Given passage:
══════

High-school student Huang Pei-yi (黃姵諭) received a volunteer service prize for her proposal to cheer end-of-care patients with chibi-style portraits, officials at Chiayi County’s Sieh Chich Vocational High School said on Wednesday.
Chibi refers to a style of Japanese manga caricature in which features such as the head and the eyes are exaggerated for comedic effect and cuteness.
Officials at Sieh Chich said Huang, a third-year student in its senior high school, took first prize from Jiuhuangshan Dizan Temple’s (九環山地藏庵) Award for Service of Others in the senior-high school division of the award.
She is to receive NT$80,000, half of which will provide the operating budget for her project to draw chibi-style portraits to cheer end-of-care patients in hospices and other disadvantaged groups, school officials said.
Huang said that she loves drawing and has been a Hayao Miyazaki fan since her childhood. She dropped out of school at 16 to receive formal training in art and was licensed as a chibi-portrait street artist in Kaohsiung the next year, she said.
She took a deferment from school and returned to Chiayi to recuperate from a spinal injury at Dalin Tzu Chi Hospital, where she became a volunteer portrait artist for elderly long-term care patients hospitalized alone, Huang said.
Huang said that her portraits took patients’ minds off their illness and that she found their smiles rewarding.
Huang said that particularly memorable for her was a patient who greatly enjoyed her chibi portrait and encouraged her to pursue her interest in art, adding that she had a reservation for another portrait in 20 years.
Huang said she will provide chibi-style portraits in hospitals for free, which she found to be therapeutic for patients and loved ones.
Her project will bring her to hospitals, hospices and other institutions that provide care for the disadvantaged, she said.

══════

Study material:
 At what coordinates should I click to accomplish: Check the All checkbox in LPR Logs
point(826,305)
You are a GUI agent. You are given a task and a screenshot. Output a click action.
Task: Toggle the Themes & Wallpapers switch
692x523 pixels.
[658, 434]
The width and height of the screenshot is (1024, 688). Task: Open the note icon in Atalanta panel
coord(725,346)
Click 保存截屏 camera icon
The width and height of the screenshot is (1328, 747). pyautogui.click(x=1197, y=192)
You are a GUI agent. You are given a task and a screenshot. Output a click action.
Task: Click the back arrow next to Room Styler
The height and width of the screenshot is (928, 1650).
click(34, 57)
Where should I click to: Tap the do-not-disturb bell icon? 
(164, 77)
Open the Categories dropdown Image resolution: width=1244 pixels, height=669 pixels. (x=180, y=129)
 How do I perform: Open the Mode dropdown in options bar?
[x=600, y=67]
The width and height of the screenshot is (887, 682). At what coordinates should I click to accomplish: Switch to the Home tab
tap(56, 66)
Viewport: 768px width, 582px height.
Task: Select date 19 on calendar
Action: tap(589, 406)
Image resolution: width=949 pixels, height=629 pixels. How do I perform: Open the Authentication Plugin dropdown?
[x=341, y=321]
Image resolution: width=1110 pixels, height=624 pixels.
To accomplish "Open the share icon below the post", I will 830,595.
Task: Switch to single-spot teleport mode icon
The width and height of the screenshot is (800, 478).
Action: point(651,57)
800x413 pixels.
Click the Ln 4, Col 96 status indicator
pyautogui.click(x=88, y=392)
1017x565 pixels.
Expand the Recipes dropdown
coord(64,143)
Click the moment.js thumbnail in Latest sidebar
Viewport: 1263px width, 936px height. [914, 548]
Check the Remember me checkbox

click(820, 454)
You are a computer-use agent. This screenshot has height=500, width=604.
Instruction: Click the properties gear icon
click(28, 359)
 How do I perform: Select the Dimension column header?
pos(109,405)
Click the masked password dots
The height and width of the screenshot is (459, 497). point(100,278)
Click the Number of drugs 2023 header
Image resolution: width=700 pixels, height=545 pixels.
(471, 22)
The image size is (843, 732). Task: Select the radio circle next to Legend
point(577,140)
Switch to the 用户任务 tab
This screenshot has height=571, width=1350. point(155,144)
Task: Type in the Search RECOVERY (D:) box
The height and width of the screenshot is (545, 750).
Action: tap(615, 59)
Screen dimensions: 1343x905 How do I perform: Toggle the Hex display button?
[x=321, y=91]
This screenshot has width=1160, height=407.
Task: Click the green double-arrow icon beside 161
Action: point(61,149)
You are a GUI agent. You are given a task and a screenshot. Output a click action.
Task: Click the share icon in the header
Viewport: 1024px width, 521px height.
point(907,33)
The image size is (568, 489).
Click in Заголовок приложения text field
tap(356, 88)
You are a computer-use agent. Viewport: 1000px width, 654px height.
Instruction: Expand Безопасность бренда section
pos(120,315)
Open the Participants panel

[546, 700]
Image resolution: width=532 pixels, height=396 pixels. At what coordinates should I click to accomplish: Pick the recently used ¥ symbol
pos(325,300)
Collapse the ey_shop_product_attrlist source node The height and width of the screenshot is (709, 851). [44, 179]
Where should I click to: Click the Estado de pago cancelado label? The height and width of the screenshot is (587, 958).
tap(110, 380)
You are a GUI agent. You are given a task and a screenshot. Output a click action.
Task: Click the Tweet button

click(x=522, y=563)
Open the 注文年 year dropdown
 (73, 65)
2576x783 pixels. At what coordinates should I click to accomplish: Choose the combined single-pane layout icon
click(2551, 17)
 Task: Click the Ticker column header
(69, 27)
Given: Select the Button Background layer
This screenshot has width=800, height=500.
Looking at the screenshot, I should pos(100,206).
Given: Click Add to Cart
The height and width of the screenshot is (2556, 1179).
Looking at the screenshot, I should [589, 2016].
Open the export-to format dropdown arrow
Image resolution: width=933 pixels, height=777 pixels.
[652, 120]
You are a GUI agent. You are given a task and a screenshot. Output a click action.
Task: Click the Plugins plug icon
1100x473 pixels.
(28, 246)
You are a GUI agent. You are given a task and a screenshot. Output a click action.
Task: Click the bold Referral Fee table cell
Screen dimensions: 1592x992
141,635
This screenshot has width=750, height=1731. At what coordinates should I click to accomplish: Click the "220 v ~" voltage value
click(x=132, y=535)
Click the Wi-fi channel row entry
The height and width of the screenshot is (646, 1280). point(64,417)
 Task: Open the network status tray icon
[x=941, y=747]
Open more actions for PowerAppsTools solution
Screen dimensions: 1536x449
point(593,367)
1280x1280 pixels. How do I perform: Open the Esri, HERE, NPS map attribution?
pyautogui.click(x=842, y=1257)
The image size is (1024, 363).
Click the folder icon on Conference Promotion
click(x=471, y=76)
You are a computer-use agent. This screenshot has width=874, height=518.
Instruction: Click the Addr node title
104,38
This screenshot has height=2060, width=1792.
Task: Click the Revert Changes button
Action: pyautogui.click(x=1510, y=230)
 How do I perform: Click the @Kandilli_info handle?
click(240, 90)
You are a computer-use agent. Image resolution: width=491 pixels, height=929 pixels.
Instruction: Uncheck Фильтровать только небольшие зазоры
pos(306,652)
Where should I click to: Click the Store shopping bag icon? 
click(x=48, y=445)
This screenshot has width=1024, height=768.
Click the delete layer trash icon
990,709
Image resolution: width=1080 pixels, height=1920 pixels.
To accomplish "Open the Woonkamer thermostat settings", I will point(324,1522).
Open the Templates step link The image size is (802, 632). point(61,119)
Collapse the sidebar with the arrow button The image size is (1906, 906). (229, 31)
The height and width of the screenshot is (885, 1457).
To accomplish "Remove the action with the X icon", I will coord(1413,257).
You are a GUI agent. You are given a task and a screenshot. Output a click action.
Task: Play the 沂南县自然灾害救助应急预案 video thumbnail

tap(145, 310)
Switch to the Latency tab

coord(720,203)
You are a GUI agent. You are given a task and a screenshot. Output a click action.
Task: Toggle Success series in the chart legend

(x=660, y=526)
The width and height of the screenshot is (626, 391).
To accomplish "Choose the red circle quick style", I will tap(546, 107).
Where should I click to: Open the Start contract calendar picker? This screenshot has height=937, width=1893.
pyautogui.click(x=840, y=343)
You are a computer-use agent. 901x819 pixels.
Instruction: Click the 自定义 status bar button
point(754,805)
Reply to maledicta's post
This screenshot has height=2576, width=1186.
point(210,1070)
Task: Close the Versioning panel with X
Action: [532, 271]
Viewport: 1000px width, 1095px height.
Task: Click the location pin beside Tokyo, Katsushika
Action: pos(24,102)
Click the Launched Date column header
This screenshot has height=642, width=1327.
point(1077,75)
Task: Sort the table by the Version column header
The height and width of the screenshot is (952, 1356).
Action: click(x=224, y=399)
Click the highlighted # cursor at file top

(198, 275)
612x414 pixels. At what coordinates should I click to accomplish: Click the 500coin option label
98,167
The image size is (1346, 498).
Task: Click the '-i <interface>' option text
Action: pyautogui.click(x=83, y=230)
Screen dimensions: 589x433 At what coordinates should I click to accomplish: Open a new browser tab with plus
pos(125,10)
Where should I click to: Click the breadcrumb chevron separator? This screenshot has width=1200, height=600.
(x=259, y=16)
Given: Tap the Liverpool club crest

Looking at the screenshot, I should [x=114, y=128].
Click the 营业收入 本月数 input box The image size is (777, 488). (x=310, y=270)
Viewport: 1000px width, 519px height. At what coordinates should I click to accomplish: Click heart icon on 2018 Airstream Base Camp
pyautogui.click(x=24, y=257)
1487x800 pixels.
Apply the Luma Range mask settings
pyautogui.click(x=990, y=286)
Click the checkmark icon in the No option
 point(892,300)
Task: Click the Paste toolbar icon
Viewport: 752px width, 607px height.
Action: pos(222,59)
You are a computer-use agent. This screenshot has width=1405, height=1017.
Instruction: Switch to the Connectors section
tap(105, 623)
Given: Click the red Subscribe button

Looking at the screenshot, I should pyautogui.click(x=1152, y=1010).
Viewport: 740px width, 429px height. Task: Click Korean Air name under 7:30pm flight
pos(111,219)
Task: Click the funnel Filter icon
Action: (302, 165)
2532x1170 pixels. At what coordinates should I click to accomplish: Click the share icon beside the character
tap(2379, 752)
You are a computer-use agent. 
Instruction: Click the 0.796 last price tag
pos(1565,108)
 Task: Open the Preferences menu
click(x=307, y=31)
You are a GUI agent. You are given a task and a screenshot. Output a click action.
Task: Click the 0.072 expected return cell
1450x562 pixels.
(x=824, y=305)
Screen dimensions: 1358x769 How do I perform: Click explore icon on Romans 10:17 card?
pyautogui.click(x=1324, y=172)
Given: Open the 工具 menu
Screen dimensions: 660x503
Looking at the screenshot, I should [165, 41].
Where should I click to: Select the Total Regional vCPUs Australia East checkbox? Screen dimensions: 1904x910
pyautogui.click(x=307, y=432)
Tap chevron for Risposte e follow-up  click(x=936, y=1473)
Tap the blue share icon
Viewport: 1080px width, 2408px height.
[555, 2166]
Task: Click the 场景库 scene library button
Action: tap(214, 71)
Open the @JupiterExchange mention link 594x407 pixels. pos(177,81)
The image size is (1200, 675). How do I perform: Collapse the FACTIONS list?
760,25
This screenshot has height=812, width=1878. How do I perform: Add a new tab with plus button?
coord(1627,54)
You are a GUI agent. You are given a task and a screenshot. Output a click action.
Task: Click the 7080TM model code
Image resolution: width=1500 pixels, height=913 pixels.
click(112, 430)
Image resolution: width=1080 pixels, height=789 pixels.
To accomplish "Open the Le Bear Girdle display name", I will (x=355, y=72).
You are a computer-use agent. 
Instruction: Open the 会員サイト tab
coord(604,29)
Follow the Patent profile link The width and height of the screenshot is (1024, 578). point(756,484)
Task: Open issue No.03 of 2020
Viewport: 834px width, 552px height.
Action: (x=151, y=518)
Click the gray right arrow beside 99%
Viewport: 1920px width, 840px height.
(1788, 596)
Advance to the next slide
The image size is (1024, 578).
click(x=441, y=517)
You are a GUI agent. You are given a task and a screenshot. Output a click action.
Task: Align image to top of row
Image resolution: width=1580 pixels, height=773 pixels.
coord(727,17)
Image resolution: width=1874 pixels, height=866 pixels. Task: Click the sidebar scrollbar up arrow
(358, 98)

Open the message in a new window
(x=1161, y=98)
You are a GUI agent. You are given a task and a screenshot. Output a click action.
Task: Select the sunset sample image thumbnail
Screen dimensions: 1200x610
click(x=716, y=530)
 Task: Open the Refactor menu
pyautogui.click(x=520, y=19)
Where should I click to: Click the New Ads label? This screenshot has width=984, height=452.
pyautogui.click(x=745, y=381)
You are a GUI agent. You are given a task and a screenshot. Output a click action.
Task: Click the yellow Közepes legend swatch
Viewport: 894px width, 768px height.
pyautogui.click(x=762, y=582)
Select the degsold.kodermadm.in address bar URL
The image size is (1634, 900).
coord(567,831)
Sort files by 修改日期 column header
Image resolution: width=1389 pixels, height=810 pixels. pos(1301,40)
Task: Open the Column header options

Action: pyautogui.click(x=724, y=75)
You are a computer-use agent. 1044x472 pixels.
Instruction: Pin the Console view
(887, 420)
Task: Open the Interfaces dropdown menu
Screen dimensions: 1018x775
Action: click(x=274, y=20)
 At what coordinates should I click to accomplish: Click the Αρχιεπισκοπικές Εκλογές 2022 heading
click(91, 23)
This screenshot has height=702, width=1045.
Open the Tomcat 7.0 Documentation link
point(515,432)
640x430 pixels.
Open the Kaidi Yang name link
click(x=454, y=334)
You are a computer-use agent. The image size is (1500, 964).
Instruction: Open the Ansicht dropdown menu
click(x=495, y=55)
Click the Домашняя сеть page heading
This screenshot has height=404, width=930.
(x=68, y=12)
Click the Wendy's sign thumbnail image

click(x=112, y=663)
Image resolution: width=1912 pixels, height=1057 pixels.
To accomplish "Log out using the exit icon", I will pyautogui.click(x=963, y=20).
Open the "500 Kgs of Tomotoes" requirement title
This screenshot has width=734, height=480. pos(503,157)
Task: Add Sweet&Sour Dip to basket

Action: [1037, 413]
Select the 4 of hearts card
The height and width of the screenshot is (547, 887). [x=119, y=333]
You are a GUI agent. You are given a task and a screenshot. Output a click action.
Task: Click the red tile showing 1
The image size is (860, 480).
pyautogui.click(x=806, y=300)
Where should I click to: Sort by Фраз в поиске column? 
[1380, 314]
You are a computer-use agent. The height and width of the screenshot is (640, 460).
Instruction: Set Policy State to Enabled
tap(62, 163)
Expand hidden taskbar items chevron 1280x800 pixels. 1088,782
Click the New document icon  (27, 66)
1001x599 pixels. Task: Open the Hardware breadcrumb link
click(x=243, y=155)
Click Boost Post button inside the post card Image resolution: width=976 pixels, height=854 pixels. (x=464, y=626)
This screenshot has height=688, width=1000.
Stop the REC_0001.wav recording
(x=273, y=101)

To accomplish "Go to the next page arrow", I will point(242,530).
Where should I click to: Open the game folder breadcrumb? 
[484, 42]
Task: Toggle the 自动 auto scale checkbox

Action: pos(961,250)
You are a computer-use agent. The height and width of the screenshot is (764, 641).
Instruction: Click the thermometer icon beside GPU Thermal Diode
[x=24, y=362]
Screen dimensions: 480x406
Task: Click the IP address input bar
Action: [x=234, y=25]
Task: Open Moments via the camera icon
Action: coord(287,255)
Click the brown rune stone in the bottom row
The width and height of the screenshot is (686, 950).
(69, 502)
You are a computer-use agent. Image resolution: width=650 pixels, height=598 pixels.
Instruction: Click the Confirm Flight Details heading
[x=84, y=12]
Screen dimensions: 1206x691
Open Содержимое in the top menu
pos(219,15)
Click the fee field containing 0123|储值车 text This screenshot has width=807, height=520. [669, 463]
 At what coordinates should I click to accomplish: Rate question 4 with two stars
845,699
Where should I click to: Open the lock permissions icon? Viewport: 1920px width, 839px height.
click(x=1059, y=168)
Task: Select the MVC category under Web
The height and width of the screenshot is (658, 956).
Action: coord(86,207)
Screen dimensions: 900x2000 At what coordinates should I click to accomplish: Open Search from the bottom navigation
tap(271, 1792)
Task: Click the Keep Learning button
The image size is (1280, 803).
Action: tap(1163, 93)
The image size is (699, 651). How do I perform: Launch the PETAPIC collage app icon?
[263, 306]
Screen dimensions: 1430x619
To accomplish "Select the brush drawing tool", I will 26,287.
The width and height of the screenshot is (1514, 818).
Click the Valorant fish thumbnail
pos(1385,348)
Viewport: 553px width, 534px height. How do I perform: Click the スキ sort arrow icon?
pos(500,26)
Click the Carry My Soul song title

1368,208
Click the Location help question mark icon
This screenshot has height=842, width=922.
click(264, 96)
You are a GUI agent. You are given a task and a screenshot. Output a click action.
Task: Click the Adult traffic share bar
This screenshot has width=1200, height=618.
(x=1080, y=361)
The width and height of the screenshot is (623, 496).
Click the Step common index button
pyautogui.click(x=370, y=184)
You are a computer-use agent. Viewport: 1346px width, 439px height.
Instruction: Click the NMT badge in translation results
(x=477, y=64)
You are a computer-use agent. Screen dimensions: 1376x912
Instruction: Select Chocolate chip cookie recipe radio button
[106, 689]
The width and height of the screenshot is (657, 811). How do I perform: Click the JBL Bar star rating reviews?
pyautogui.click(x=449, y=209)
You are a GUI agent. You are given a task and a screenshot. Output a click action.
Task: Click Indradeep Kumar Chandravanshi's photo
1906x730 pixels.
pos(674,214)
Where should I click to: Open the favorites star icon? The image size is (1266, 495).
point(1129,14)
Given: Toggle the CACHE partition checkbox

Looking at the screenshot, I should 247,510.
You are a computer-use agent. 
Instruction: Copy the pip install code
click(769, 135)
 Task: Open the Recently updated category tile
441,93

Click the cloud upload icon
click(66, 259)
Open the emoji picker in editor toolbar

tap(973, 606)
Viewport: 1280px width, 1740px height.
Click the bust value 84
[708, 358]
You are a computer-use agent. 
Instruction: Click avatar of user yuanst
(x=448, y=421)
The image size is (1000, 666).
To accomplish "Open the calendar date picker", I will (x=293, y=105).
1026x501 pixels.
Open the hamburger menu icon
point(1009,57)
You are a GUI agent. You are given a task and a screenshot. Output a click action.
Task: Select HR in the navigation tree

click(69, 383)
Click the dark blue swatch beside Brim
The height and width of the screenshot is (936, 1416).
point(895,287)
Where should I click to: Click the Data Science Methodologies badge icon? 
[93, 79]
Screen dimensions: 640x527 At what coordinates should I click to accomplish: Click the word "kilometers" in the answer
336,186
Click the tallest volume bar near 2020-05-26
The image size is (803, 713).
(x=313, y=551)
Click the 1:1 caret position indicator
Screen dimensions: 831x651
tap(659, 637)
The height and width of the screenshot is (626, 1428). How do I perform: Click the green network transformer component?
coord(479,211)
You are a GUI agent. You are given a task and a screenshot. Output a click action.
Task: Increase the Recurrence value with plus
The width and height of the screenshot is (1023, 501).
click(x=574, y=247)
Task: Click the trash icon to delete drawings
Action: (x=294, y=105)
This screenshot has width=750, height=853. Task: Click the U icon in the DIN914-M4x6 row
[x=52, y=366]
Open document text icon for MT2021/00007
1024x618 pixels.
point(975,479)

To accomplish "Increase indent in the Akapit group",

══════

Task goal:
Return the passage of the article about Huang Pei-yi's chibi portraits from "Huang said that she" to "their smiles rewarding.", copied word for word.

Answer to the problem:
Huang said that she loves drawing and has been a Hayao Miyazaki fan since her childhood. She dropped out of school at 16 to receive formal training in art and was licensed as a chibi-portrait street artist in Kaohsiung the next year, she said.
She took a deferment from school and returned to Chiayi to recuperate from a spinal injury at Dalin Tzu Chi Hospital, where she became a volunteer portrait artist for elderly long-term care patients hospitalized alone, Huang said.
Huang said that her portraits took patients’ minds off their illness and that she found their smiles rewarding.